* **Assignment**
The required output is the line that contains "is (749, 523)." through the last line of the data, retyped verbatim and with nothing added.
(Input data begins)
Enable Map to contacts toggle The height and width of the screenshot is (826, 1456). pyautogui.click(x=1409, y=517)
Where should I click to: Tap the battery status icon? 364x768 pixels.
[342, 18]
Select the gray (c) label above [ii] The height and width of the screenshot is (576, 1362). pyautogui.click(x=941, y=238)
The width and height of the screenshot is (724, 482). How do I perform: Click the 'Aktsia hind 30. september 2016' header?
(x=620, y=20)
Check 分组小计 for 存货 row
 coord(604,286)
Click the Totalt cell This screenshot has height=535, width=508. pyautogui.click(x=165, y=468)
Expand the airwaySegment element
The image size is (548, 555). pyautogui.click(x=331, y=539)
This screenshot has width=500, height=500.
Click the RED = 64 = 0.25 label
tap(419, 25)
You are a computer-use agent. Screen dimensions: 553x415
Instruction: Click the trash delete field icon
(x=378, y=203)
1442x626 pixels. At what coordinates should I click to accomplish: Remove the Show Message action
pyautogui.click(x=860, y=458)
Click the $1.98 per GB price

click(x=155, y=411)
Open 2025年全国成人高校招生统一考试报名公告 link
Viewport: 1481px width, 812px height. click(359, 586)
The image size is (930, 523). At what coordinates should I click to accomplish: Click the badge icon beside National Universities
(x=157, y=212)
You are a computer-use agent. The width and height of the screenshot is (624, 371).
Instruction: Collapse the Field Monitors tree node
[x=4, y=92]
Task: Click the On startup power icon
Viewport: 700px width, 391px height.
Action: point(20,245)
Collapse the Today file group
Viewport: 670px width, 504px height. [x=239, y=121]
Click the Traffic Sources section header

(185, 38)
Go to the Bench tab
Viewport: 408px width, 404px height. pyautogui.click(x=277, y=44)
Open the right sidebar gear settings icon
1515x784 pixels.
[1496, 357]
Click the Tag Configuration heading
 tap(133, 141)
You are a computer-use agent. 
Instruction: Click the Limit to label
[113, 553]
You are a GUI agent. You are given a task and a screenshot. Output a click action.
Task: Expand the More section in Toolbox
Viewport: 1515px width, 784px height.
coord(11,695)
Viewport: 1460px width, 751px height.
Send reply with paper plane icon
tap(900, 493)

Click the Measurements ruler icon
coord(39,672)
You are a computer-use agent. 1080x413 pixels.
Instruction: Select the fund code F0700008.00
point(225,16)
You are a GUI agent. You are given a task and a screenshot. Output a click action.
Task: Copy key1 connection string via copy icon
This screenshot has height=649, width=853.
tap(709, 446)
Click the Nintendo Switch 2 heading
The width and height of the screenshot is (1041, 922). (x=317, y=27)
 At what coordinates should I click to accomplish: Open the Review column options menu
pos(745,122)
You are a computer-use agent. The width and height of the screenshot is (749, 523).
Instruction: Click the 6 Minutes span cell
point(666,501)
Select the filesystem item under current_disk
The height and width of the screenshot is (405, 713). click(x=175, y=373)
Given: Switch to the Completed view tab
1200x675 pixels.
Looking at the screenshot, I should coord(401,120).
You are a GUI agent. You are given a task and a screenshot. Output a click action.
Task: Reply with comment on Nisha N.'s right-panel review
(Input data ends)
* **Answer for this exercise**
You are a computer-use agent. The width and height of the screenshot is (749, 523).
Instruction: Click the 6 Minutes span cell
point(666,501)
Select the filesystem item under current_disk
The height and width of the screenshot is (405, 713). click(x=175, y=373)
Given: Switch to the Completed view tab
1200x675 pixels.
Looking at the screenshot, I should coord(401,120).
You are a GUI agent. You are given a task and a screenshot. Output a click action.
Task: Reply with comment on Nisha N.'s right-panel review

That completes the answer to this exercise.